When comes to Artificial Intelligence, PHP programming language would never cross most programmer’s mind.
So happen there is a PHP community called Laravens. They were founded around 6 months ago and organize monthly gathering called Laratalks. Each time they will invite guests from the industry to share cool knowledge among the community.
July Laratalks’ topic was about A.I.. When this event details first pop up in my mailbox, I was so excited and signup straightaway.
If you are a PHP developer, you would agree that it’s quite hard to find resources to develop AI in PHP. Even though it’s technically possible, most people wont recommend using PHP for AI.
So I was here at Co-Labs, a new and very cozy co-working space located in Glenmarie Shah Alam.
After registering at the entrance, first thing to do: enjoy the free foods!
(Photo credit: Laravens)
First session was held by AJ, co-founder of Laravens. His topic was about API.AI, a natural language processing engine, a.k.a tool to develop chat bot.
Technically speaking, chat bot is somewhat beginner level of A.I. but it can very useful in real world application. Just recently, CIMB and Hong Leong both updated their mobile app into chat bot style, though, I feel it’s just a bunch of IF ELSE or Switch cases. Please correct me if you are involved in the new app.
On higher level application, API.AI or chat bot in general can actually do things like task automation, control smart home devices, hotel booking and etc. 1 new thing I discovered from the speech was that API.AI now let you import ready made natural language library like FAQ, Hotel Booking and many many more. With just a click, you no longer have to start your natural language processing engine from scratch. After building your language model, toggle the integration channel (facebook, slack, twitter….etc) and you are ready to roll out your chat bot.

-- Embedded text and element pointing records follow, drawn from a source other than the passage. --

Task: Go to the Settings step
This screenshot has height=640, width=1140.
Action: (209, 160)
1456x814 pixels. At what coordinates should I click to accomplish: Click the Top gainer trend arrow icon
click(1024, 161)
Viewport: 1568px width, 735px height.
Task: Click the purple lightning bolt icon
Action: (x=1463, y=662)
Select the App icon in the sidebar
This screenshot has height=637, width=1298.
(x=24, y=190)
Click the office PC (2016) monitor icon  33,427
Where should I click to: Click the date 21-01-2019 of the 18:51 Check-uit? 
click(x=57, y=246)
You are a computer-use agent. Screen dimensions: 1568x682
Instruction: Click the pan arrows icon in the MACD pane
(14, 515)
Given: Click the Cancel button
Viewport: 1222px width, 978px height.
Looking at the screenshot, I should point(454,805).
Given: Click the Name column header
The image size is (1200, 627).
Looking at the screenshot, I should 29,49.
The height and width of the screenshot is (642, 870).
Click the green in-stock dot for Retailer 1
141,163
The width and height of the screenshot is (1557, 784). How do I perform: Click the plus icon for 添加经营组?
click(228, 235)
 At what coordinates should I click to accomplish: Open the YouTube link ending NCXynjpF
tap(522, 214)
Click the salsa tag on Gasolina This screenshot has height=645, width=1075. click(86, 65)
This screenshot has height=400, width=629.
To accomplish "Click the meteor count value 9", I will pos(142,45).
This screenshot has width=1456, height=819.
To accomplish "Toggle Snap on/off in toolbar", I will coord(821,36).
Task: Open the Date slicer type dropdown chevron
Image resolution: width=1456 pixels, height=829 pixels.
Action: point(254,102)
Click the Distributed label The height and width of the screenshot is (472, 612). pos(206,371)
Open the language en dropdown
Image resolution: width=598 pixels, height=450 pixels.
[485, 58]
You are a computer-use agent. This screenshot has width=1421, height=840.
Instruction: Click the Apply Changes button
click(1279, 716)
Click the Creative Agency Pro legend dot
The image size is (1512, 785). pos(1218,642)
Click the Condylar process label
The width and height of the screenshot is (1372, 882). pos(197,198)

Best things of all, it’s free! (depends on Google Cloud Platform quota)
General concept about AI
Second session was a general overview about AI, by Dr Lau Cher Han. Nothing new here, we could easily learn about it from the internet.
Travelling salesmen problem
In layman term, when salesman (or any moving object) is given with a list of places to visit, it has to depart and return to the starting point in the end. So we need algorithm to calculate the most efficient and/or shortest path for this moving object.
The trickier part is when there are multiple salesmen (moving objects) + multiple locations, how do we split the salesmen into multiple routes in most optimal way?
Last year, we were being enquired to build similar solution for their company. Back then, we figured a way to do this and then planned to write the algorithm from scratch.
So in the last session which was spoken by Zulfa, he demonstrated how they solve their TSP. And it’s fairly simple by utilising machine learning.
Zulfa showed us a machine learning library for PHP called PHP-ML. First, they dump all their location coordinates’ into PHP-ML’s k-mean algorithm, and it will return with multiple clusters of coordinate in array form, which has been optimized for route efficiency.
Now the coordinate arrays are efficient enough, it is time to route it out on the real world map. So next step is to send all the arrays into OSRM (Open Source Routing Machine), then it will overlay the routes onto OpenStreetMap.
The demo ended here, but this solution doesn’t has the ability to factor in the real time traffic condition, because OpenStreetMap doesn’t has traffic data.
This gathering has benefited me a lot, hope the next one will be even more interesting. Good job Laravens!